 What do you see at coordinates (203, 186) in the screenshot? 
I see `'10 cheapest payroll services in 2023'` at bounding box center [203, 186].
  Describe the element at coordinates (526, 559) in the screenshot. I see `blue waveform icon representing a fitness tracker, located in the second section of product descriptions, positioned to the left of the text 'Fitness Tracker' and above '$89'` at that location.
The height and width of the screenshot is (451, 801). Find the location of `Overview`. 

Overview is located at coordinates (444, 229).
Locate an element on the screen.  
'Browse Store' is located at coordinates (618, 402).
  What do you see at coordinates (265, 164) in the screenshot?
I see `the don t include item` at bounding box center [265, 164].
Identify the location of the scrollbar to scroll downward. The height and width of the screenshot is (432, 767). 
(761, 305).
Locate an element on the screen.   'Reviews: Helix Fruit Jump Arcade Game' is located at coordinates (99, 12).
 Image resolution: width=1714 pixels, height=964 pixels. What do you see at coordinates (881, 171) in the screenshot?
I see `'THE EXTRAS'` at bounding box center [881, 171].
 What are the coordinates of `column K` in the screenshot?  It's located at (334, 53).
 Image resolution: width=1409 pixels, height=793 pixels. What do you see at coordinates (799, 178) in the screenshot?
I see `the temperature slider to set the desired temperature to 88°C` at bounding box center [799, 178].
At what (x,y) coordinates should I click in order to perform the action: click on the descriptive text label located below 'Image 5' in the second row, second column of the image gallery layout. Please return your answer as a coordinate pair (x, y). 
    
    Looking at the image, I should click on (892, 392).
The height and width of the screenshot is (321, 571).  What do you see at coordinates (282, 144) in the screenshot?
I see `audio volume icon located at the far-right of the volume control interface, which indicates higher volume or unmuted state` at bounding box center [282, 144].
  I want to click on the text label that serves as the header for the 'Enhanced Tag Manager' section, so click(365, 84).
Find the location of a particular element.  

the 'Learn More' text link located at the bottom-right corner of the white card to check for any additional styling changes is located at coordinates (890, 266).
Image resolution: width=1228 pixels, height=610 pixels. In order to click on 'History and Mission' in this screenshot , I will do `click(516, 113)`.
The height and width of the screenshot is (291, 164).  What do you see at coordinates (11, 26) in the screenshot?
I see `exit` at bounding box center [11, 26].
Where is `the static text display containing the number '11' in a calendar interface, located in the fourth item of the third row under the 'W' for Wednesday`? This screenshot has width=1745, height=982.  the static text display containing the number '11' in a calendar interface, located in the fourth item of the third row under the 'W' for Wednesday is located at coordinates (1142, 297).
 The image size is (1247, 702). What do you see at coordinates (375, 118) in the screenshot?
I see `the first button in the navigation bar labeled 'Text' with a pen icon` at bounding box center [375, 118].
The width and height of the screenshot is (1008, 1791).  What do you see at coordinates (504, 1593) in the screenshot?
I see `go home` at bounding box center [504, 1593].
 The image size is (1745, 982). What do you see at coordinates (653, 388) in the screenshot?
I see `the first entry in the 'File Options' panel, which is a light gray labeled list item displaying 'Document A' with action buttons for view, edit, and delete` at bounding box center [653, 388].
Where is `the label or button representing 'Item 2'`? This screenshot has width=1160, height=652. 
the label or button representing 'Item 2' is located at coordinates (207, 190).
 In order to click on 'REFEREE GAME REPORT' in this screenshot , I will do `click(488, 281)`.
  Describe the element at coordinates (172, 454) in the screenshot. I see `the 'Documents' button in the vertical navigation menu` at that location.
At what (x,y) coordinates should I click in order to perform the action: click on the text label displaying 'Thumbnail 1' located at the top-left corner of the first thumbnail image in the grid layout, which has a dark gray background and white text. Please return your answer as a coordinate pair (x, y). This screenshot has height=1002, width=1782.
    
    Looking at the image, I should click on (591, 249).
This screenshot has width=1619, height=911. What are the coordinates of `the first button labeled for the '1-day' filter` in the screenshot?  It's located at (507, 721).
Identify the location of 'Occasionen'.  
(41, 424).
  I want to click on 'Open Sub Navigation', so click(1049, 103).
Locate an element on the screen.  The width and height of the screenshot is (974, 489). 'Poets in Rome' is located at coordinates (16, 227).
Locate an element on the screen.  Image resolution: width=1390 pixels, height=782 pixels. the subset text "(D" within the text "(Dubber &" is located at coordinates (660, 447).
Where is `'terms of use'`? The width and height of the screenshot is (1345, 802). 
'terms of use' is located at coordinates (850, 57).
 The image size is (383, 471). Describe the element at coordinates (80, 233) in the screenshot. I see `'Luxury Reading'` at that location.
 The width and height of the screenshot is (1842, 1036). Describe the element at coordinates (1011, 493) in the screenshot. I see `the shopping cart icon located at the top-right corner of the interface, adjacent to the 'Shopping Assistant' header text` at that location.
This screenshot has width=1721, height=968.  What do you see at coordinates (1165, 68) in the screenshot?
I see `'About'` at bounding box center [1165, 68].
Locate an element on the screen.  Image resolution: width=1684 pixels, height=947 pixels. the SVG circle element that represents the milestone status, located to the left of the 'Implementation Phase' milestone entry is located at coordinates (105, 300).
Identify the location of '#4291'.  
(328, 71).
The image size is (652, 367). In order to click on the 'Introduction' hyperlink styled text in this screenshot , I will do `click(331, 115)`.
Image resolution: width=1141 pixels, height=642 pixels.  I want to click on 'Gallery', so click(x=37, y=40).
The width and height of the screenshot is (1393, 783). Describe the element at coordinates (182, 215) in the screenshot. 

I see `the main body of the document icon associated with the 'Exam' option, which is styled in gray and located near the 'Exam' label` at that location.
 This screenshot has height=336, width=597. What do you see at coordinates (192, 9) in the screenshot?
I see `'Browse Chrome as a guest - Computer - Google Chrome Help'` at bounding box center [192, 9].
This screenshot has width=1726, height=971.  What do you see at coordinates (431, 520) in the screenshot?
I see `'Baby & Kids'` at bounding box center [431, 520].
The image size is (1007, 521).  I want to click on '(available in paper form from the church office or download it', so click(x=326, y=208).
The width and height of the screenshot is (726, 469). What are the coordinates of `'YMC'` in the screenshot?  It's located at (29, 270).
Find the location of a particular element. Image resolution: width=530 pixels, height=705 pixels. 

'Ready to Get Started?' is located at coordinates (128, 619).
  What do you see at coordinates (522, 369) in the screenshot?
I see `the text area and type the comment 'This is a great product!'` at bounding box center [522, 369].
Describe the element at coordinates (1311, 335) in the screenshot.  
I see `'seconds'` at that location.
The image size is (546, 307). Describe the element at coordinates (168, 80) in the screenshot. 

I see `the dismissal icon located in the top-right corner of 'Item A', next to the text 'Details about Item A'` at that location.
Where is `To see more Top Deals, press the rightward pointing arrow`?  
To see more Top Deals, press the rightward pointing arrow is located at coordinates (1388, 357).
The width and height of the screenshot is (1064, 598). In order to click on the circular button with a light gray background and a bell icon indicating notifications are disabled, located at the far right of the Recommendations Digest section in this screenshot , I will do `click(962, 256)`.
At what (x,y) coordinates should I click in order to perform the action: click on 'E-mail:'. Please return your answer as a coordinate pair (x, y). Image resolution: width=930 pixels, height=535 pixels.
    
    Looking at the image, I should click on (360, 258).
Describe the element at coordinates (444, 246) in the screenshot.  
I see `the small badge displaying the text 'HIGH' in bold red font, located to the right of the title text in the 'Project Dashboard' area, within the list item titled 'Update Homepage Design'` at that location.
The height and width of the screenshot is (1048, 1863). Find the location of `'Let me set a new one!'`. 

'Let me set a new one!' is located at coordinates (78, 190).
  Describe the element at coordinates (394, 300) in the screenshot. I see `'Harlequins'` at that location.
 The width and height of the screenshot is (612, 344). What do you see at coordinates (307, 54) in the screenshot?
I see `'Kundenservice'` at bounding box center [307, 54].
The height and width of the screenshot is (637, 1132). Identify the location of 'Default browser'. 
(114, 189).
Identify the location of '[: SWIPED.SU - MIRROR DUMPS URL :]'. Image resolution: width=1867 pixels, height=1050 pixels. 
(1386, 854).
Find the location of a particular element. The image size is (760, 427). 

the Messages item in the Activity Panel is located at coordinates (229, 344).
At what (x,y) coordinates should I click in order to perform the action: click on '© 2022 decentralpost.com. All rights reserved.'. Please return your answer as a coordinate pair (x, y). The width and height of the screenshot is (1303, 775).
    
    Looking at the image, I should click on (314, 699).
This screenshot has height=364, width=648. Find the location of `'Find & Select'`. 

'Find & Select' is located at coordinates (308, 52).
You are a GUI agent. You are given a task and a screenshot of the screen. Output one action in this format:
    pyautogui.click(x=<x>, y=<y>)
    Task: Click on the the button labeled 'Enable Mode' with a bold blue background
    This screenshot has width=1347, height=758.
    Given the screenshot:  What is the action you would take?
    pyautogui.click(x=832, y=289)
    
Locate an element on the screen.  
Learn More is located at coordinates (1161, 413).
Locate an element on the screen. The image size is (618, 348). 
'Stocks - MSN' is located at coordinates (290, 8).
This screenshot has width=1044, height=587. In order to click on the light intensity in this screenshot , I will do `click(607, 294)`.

══════════════════════════════

▶ Instruction: Turn the lines above into a numbered list, leaving out any blank lines. Begin at the line that has "coordinates (105, 300)." and stop after the line that has "Image resolution: width=1141".

▶ Problem solution:
1. Locate an element on the screen.  Image resolution: width=1684 pixels, height=947 pixels. the SVG circle element that represents the milestone status, located to the left of the 'Implementation Phase' milestone entry is located at coordinates (105, 300).
2. Identify the location of '#4291'.  
3. (328, 71).
4. The image size is (652, 367). In order to click on the 'Introduction' hyperlink styled text in this screenshot , I will do `click(331, 115)`.
5. Image resolution: width=1141 pixels, height=642 pixels.  I want to click on 'Gallery', so click(x=37, y=40).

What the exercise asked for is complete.